# Pressure of air inside a glass

• B
• Pushoam

#### Pushoam

TL;DR Summary
How does putting a cover affect the pressure inside a glass filled with air?
Let's consider an uncovered glass. Air particles are present in the glass. $$P_1 = P_a$$ $$P_2 =P_1 +\rho gh = P_a +\rho g h$$where ##P_A## is atmospheric pressuere and ##\rho ## is air density. Now, if I cover the glass with a plastic card, then what is ## P_1##?
$$P_2 =P_1 +\rho gh$$
1) ## P_1 ## is pressure due to motion of air particles and the air particles near the cover interact with the cover and its speed may change and hence ##P_1## may be less or more than ##P_a##.

2) Following three forces are acting on the cover: a) force due to pressure ##P_1## of air particles
b) normal force N due to glass walls
c) cover's weight W

Applying Newton's first law gives,
$$P_1 A+ N = W$$ $$P_1 A = W - N$$
Now, since normal force is self-adjustable, let's take a light plastic card such that N = 0. Hence, in this case ##P_1 A = W ##.
For a plastic card with mass 20g and area 20cm2, ## P_1 = 10 Pa## which is lower than the atmospheric pressure.
So, the conclusion is: putting a cover reduces the pressure of air inside the glass. Is this correct?

So, the conclusion is: putting a cover reduces the pressure of air inside the glass. Is this correct?
No.
There will be a hydrostatic difference in pressure due to the thickness of the card, but that difference will be overcome by the density of the card, which is resting on the glass.

• russ_watters
No.
There will be a hydrostatic difference in pressure due to the thickness of the card, but that difference will be overcome by the density of the card, which is resting on the glass.
And/or the card will bend down/inward due to its own weight and the resulting pressure in the glass will be higher than atmospheric.
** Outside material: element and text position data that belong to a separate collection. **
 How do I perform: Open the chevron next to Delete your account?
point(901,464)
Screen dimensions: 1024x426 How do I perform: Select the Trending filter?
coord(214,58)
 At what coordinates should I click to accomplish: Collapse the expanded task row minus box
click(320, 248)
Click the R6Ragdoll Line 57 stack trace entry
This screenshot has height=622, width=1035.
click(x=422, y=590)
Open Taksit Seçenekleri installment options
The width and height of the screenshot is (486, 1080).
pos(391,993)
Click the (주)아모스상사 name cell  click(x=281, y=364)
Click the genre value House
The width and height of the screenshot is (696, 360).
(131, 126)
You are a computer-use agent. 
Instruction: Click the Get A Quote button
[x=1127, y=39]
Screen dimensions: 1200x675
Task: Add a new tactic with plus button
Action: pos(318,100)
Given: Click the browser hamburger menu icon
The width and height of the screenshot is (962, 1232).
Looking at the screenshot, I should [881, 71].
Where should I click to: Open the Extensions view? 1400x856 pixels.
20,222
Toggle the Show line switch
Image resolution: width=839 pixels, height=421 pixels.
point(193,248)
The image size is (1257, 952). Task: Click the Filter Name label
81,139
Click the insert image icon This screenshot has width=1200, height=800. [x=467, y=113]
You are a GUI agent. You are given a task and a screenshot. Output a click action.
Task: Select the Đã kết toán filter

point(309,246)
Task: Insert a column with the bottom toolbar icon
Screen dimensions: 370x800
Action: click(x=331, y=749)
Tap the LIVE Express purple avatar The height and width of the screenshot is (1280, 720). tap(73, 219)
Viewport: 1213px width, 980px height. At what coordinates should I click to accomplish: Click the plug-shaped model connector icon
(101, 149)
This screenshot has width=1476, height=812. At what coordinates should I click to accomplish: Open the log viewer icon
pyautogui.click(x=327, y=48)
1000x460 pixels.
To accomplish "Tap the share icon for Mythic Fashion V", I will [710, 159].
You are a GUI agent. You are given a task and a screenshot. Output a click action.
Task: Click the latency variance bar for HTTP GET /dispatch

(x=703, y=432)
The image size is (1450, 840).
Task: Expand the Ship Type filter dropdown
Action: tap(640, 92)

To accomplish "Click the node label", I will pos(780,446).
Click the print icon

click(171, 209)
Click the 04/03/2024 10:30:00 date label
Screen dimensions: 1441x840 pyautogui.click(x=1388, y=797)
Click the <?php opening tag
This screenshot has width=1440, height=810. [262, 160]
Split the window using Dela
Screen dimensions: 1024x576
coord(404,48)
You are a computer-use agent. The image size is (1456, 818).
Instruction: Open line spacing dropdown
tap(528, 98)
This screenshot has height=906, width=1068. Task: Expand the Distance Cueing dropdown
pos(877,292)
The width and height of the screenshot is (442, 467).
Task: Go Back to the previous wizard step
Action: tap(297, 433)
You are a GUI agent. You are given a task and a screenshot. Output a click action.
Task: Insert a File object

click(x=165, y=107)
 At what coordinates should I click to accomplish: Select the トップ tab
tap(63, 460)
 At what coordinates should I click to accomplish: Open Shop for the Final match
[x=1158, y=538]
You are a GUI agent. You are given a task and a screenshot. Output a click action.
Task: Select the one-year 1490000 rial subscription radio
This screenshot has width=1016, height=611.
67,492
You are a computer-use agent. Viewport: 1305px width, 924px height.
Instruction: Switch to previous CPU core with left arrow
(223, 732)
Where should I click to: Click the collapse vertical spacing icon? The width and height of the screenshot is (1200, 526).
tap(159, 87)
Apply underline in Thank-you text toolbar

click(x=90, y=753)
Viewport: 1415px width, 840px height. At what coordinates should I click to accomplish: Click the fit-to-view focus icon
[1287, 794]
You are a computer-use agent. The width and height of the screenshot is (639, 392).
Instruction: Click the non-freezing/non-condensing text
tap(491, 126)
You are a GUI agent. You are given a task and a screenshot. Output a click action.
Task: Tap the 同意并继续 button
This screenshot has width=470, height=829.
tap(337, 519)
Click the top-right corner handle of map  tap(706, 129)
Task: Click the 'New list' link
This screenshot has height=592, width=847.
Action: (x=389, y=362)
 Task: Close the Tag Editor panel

Define Pa as the atmospheric pressure at the top edge, inside the glass.
The following four forces are acting on a cover of thickness; t
a) force due to pressure of air from below; A·Pa
b) force due to pressure of air from above; A·(Pa - ρ·g·t)
c) cover's weight; W
d) normal force upwards due to glass wall; N
N + A·Pa = W + A·(Pa - ρ·g·t)
N = W - ρ·g·t
ρ·g·t
is the buoyancy of the card